Обращаясь к отечественному духовно-нравственному наследию, можно обратить внимание на позицию духовных лиц, много внимания уделявших проблемам образования. Так, святой праведный Иоанн Кронштадтский, известный попечительством учебных заведений (кроме того, он и сам много преподавал, был талантливым педагогом), говорил, что в образовании вредно развивать только рассудок, оставляя без внимания сердце. Именно на сердце нужно обращать особое внимание и стремиться очистить этот источник жизни. Иначе может быть опасность стать ученым, но негодным человеком. В соединении образованности и благочестия отец Иоанн видел гармонию и духовную красоту. Святитель Филарет (Дроздов) много занимался вопросами духовного образования, но также известны его заботы об общешкольном образовании. Он считал, что главное – готовить ребенка к благочестивой жизни. Благочестие должно быть положено в основание всякого учения, это основа всей последующей жизни. Святитель Димитрий Ростовский сравнивал ребенка с сосудом, который, напитавшись тем или иным запахом, далее его не теряет – и потому важно с детства приобщать детей к доброму. Подобно этому и святитель Тихон Задонский сравнивает “отроков” с маленькими деревцами, которые будут расти в том направлении, куда их наклонили.

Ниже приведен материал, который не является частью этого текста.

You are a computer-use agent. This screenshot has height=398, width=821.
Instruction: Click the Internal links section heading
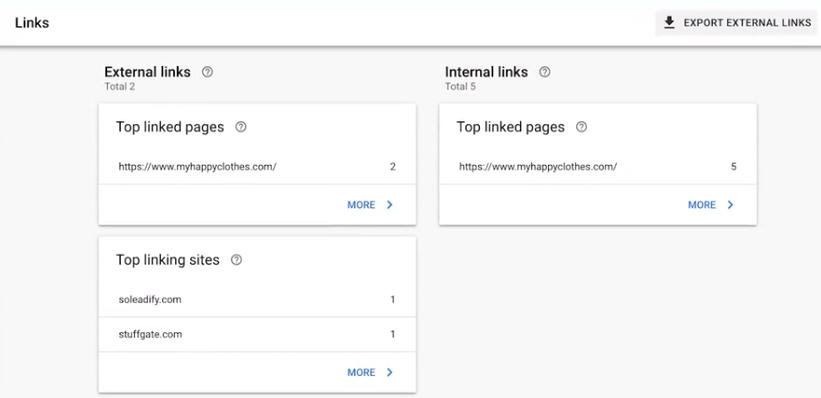(x=486, y=72)
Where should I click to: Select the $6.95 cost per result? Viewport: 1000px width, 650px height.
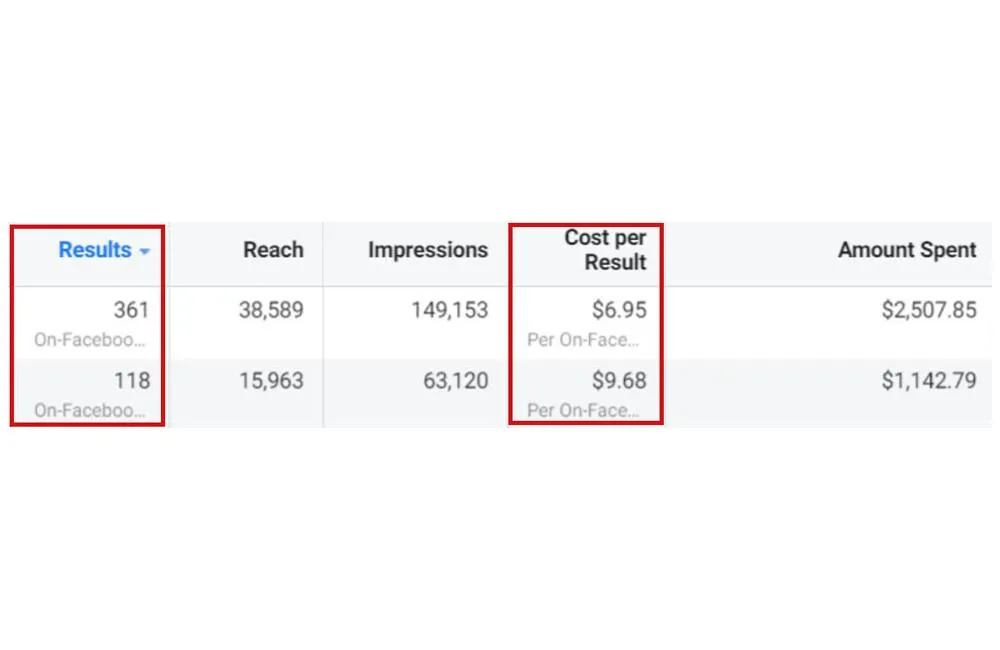[619, 310]
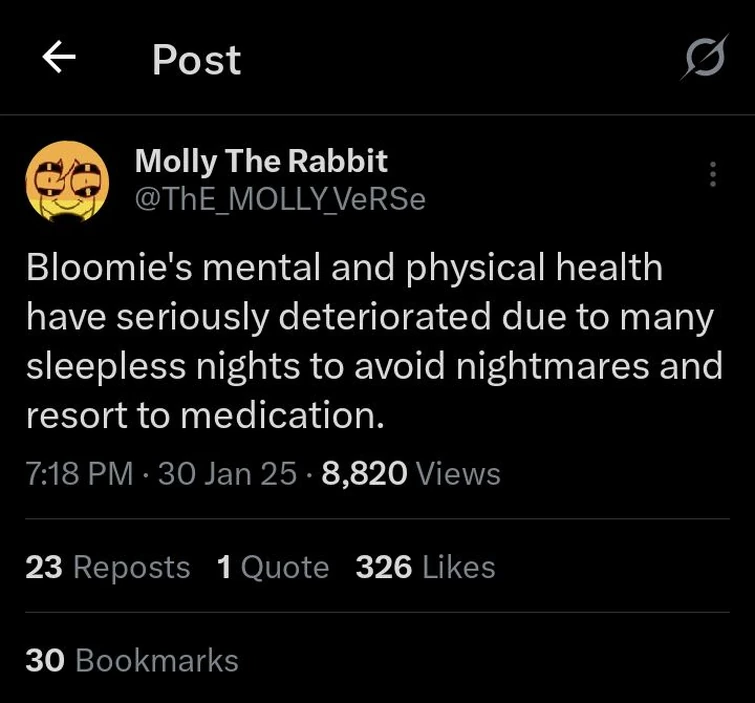
Task: Open the Grok slashed-circle icon
Action: click(x=704, y=62)
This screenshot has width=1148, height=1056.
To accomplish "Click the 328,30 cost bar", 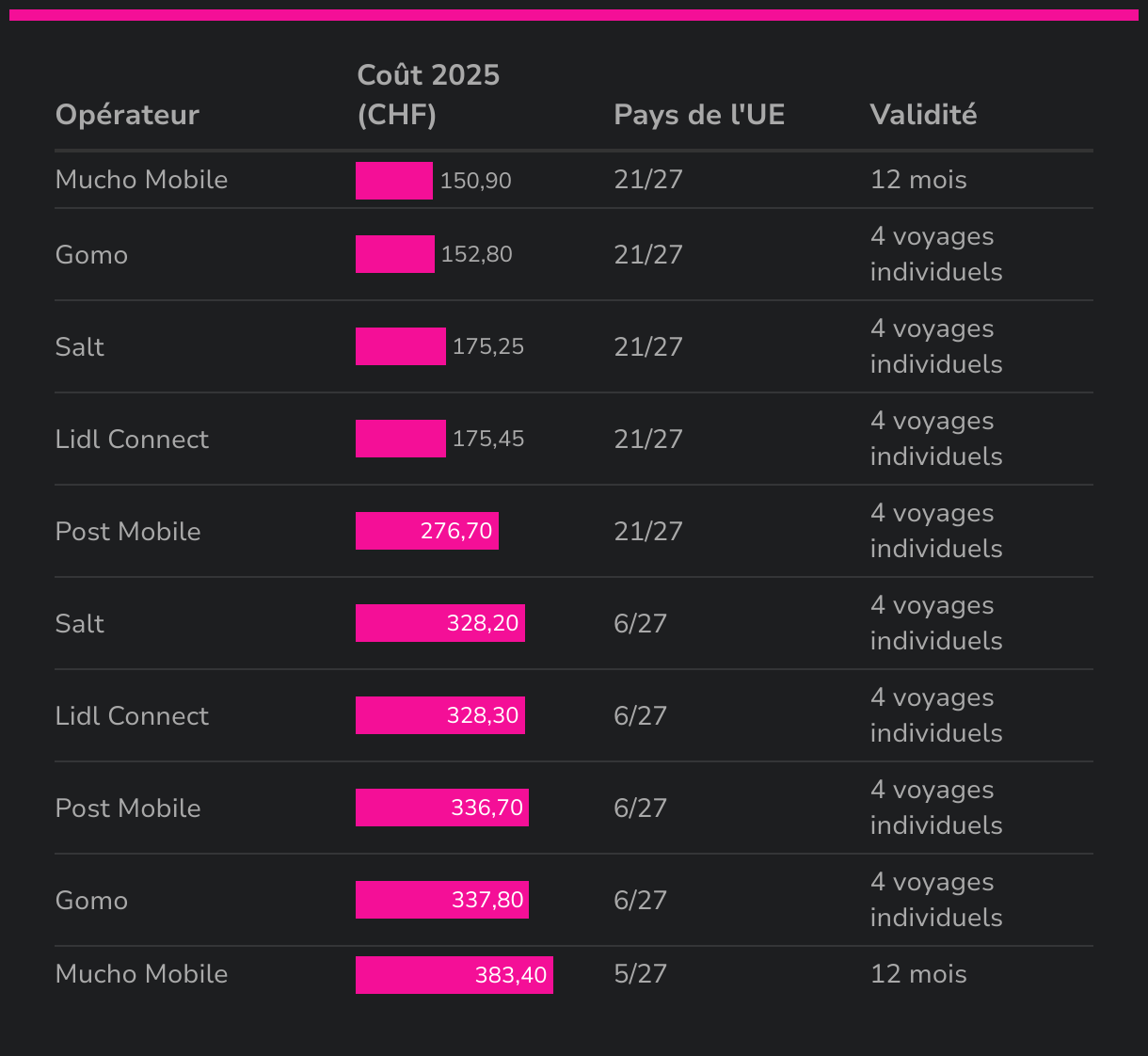I will [439, 715].
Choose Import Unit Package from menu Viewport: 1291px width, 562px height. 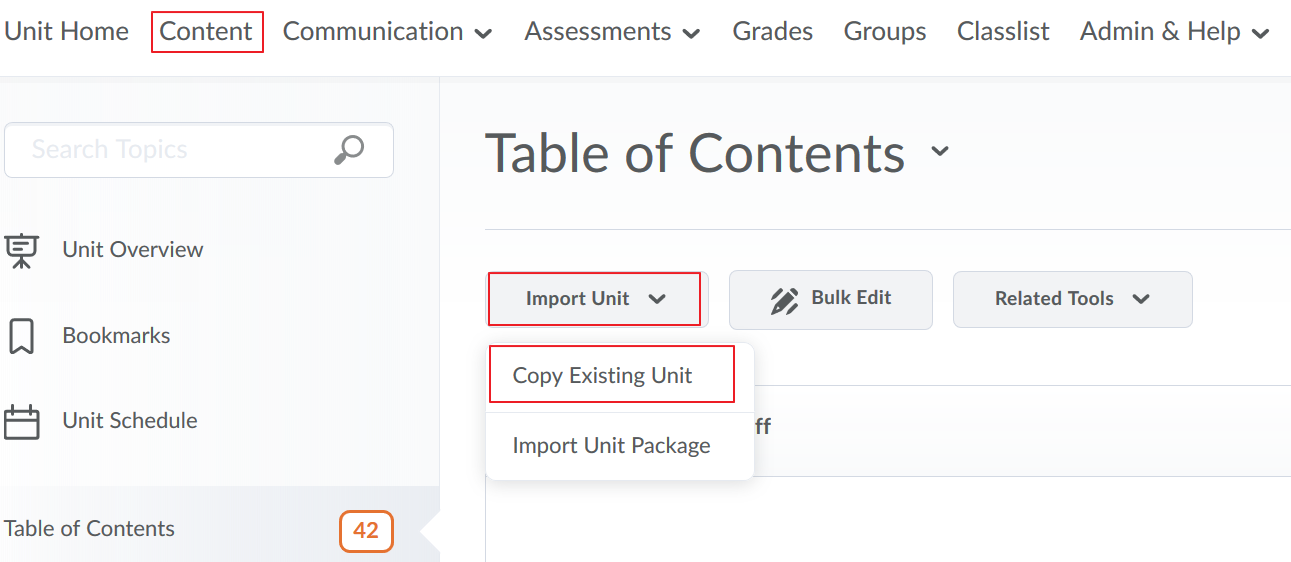tap(612, 446)
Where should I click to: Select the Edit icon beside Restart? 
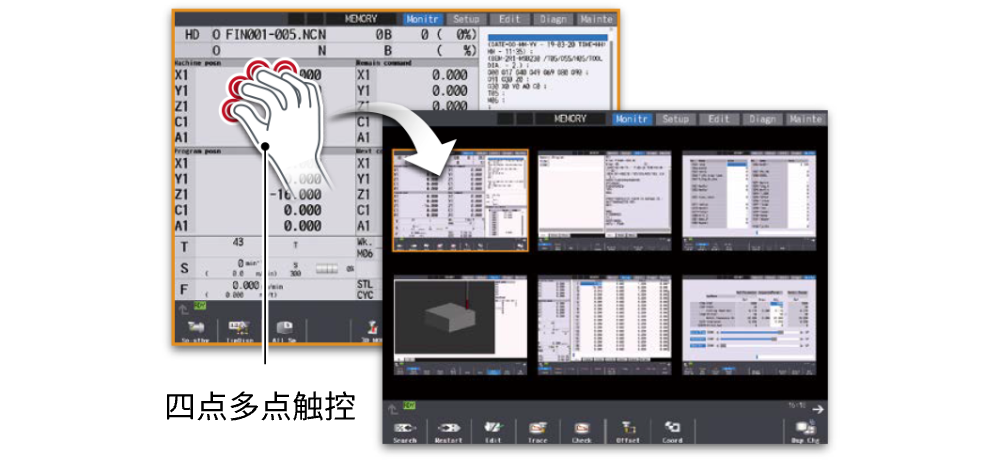[x=492, y=430]
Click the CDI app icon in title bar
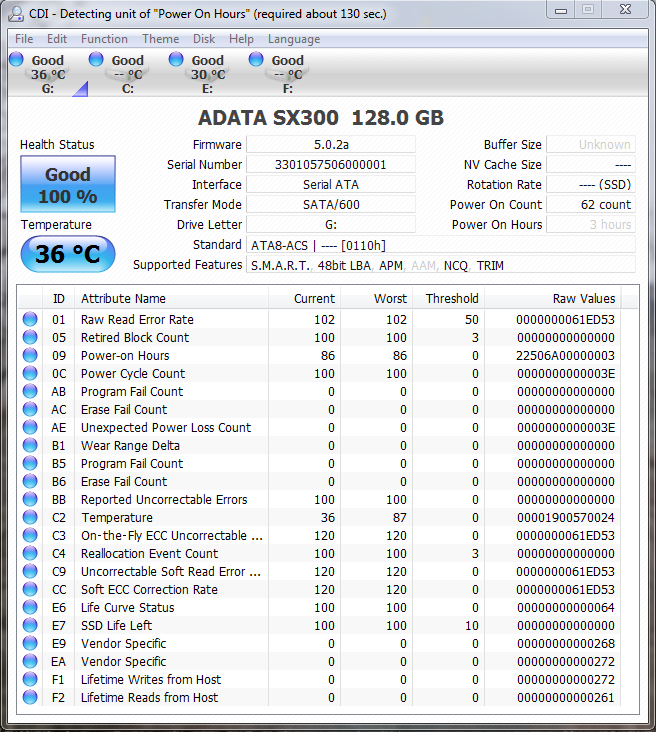Screen dimensions: 656x732 (x=16, y=14)
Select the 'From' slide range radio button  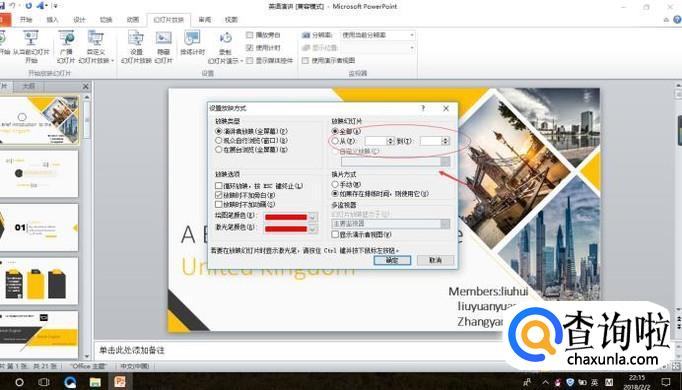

Из истории нам известно, что традиционное образование в России в конце XVII века сменило классическое европейское образование, с идеалами позитивизма и прагматизма, которые господствуют уже на протяжении нескольких веков. Не случайно на Западе обучение и воспитание зачастую синонимичны, различия между ними размыты. Однако в последнее время в России происходит возвращение к традиционным ценностям, и столь востребованы сегодня педагоги, которые способны формировать духовно-нравственную, социально активную личность.